Tasks:
a) Extract everything from "Under the UAE" down to "and documented exceptions." in the passage on WPS salary compliance, copying it word for word.
b) Write what comes next in the passage on WPS salary compliance, picking up after its final sentence.

Excerpt to read:
Common causes include:
- Salaries transferred after the required due date
- One or more employees omitted from the payroll file
- Less than the required salary amount being transferred
- Unlawful or undocumented deductions
- Incorrect employee, labour-card or bank details
- A rejected or incorrectly formatted salary file
- Salary paid in cash or outside an approved payment channel
- Employees remaining active in MoHRE records after leaving the company
- Unpaid leave or another exception not properly documented
- Payment processed under the wrong establishment or payroll period
A company should therefore avoid assuming that the restriction can be resolved simply by sending another bank transfer. The payroll register, employment records, bank file and MoHRE WPS statement should be compared first.
How Quickly Can WPS Non-Compliance Affect the Company?
Under the UAE WPS framework effective from 1 June 2026, wages for the previous month are generally due on the first day of the following Gregorian month. An establishment is assessed using the applicable compliance threshold, including whether at least 85% of the wages due have been transferred, subject to recognised deductions and documented exceptions.

Data extract:
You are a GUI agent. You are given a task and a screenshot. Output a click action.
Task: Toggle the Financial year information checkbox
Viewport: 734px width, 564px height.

Outputs by task:
a)
Under the UAE WPS framework effective from 1 June 2026, wages for the previous month are generally due on the first day of the following Gregorian month. An establishment is assessed using the applicable compliance threshold, including whether at least 85% of the wages due have been transferred, subject to recognised deductions and documented exceptions.

b)
MoHRE’s enforcement process is progressive:
- From the second day: Electronic monitoring, notifications and reminders may begin.
- From the fifth day: Issuance of new work permits may be suspended for the non-compliant establishment.
- From the eleventh day: Repeated violations may lead to administrative penalties and establishment reclassification.
- From the sixteenth day: Further measures, including labour-dispute registration, may apply to qualifying establishments.
- From the twenty-first day: Serious or continuing cases may progress to stronger recovery and legal enforcement measures.
The measures applied depend on the establishment’s circumstances, workforce size, previous compliance history and the number of affected workers.
Companies should review the latest UAE WPS requirements for 2026 rather than relying on the previous assumption that salaries can be paid within a general 15-day grace period.
Step 1: Confirm Why the Establishment File Was Blocked
Start by checking the establishment’s MoHRE status, notifications and WPS salary statement. The purpose is to identify:
- The affected wage month
- The employees recorded as unpaid or underpaid
- The percentage of wages successfully transferred
- Any rejected or unmatched salary payments
- Whether the violation is a first or repeated occurrence
- The specific MoHRE service that has been suspended
Do not rely only on the bank’s confirmation that a payment instruction was submitted. The relevant question is whether the salary transfer was successfully processed, matched to the correct employee and recognised in the WPS record.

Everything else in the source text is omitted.